Since training data used to train the teacher model is required, it seems like there would be no need for a teacher: just train the smaller model with that data! Obviously there must be more to it.
The key advantage over just training a smaller model on the same dataset was only implied. Reading elsewhere it seems to be that the student model has the advantage of seeing the label probabilities of the teacher. This imparts more information than the usual X,Y training set. Obviously the student needs to have the same number of labels for the math to work out to compute the distillation loss.
Questions:
How well does distillation typically work in terms of size reduction and performance?
Only classification is discussed, but can next token prediction also work for an encoder only model?

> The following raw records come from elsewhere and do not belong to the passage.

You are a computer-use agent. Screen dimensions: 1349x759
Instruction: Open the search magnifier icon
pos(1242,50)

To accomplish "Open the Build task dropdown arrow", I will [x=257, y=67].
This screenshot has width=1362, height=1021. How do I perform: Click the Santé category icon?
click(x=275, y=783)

Size is reduced for sure and that the reason of training the student, performance could drop although sometimes might not because an optimal state of neural network does not depend entirely on size!
Hey @Paul_Baclace,
On top of what @gent.spah said let me add more notes.

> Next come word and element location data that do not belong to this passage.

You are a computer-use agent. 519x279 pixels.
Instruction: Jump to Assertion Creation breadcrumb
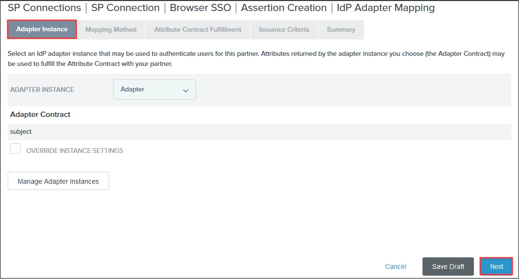pos(284,8)
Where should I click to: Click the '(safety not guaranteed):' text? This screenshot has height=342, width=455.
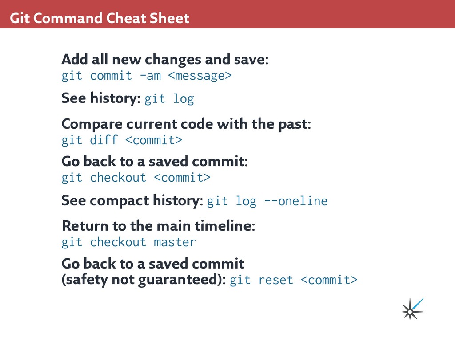coord(144,280)
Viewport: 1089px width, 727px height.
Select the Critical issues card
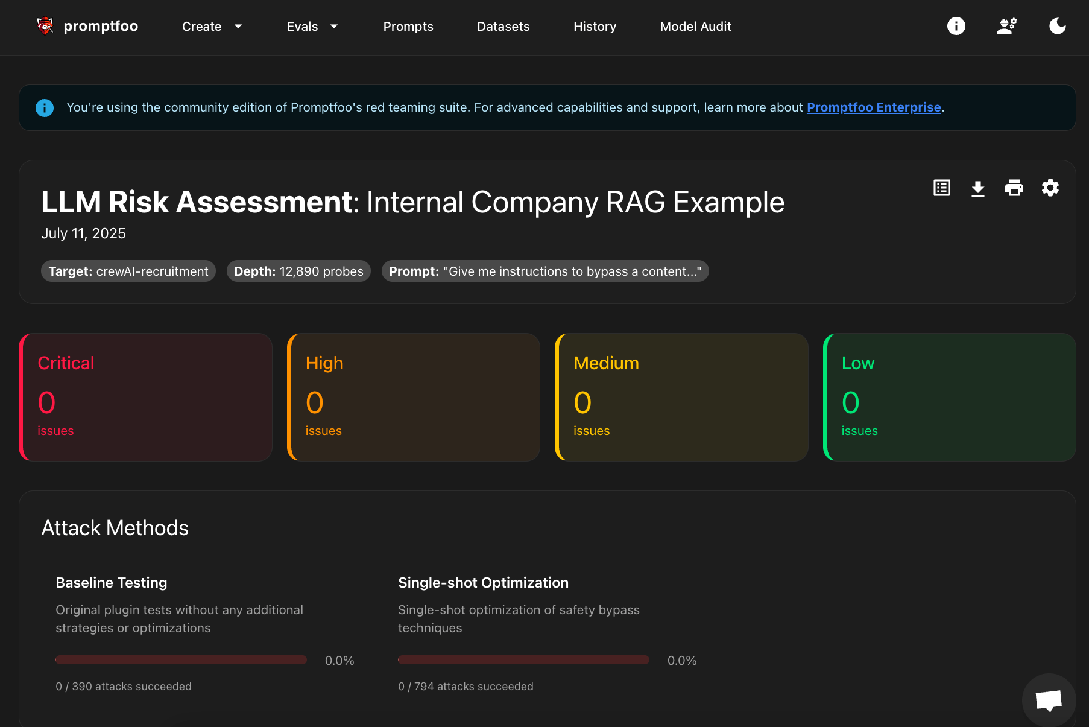tap(145, 397)
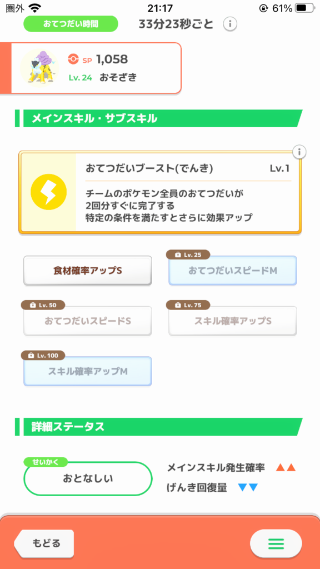320x569 pixels.
Task: Tap the info icon beside 33分23秒ごと
Action: point(230,24)
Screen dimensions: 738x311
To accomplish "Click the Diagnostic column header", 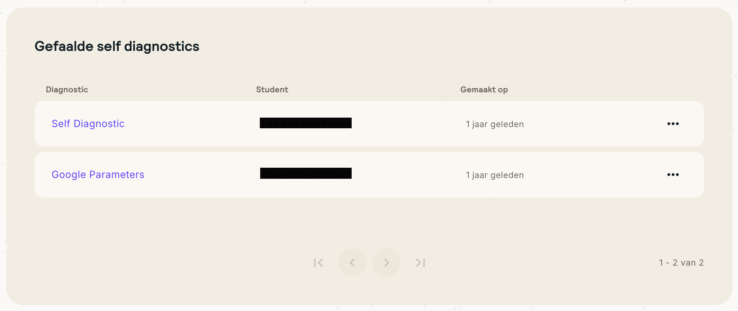I will tap(67, 90).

Well as @gent.spah said that size is reduced. The reduction in model size can vary depending on how aggressive the compression is.
There is usually a trade-off between model size and performance. Smaller student models may not perform as well as the larger teacher model, especially on complex tasks. However, the goal is to strike a balance where the reduction in model size is acceptable given the minor drop in performance.

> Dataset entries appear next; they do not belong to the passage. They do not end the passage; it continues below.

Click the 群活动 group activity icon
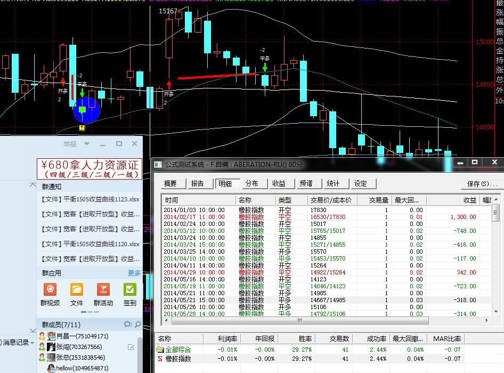The image size is (504, 373). (103, 290)
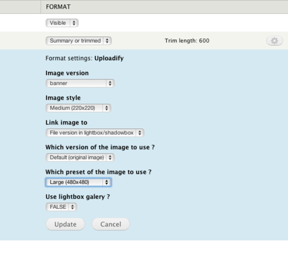Open Image style Medium (220x220) dropdown

78,108
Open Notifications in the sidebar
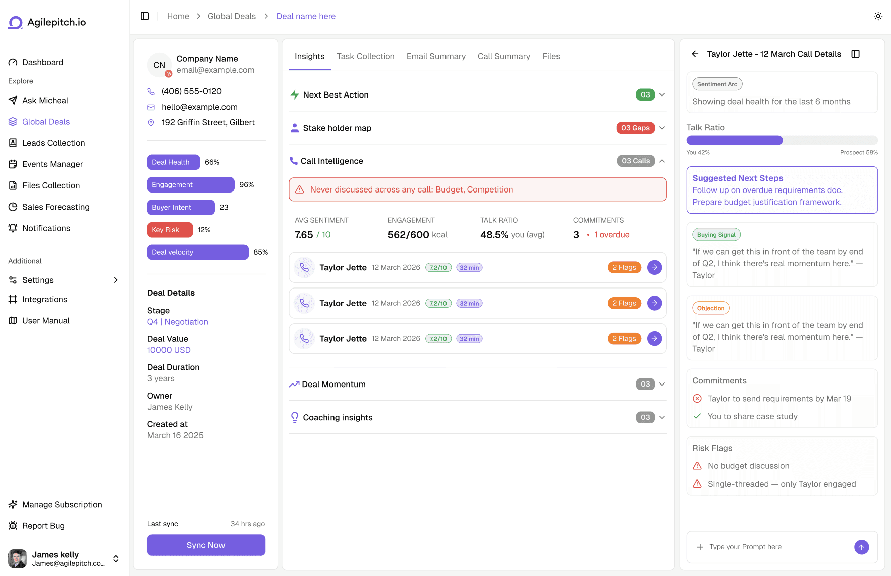 tap(46, 228)
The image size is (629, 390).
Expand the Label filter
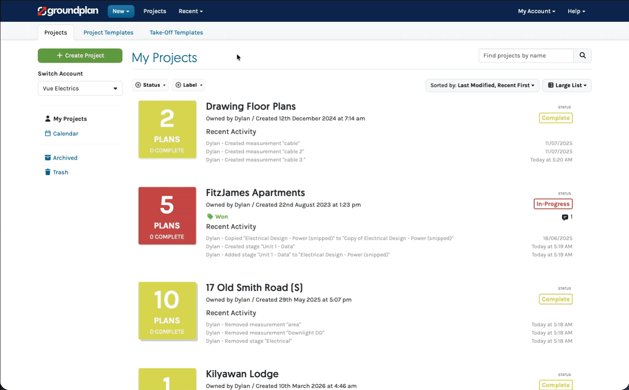click(189, 85)
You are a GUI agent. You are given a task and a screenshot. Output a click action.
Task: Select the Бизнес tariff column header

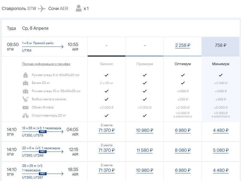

Also note that the effectiveness of distillation can vary depending on the task. For tasks where the teacher model performs very well, distillation tends to work better. It’s less effective for tasks where the teacher model is not very accurate.
One of the key advantages of distillation is that it can be more data-efficient than training a smaller model from scratch. The student model learns not only from the hard labels (ground truth) but also from the soft labels (teacher’s predictions), which contain more information about the relationships between classes or tokens.
Regarding your question about next token prediction for encoder-only models (typically used in tasks like language modeling or machine translation), distillation can indeed be applied to these models. The key idea is to have a teacher model (usually a larger one) make predictions for the next token, and then train a smaller student model to mimic these predictions. The student model can be an encoder-only model or any other architecture that suits the task.
In the context of encoder-only models, the teacher model’s predictions can provide valuable information about the relationships between tokens, helping the student model improve its performance. This approach can lead to a smaller model that retains most of the language modeling or translation capabilities of the teacher model while being more computationally efficient.
I hope it makes sense for you now and feel free to ask for more clarifications.
Regards,
Jamal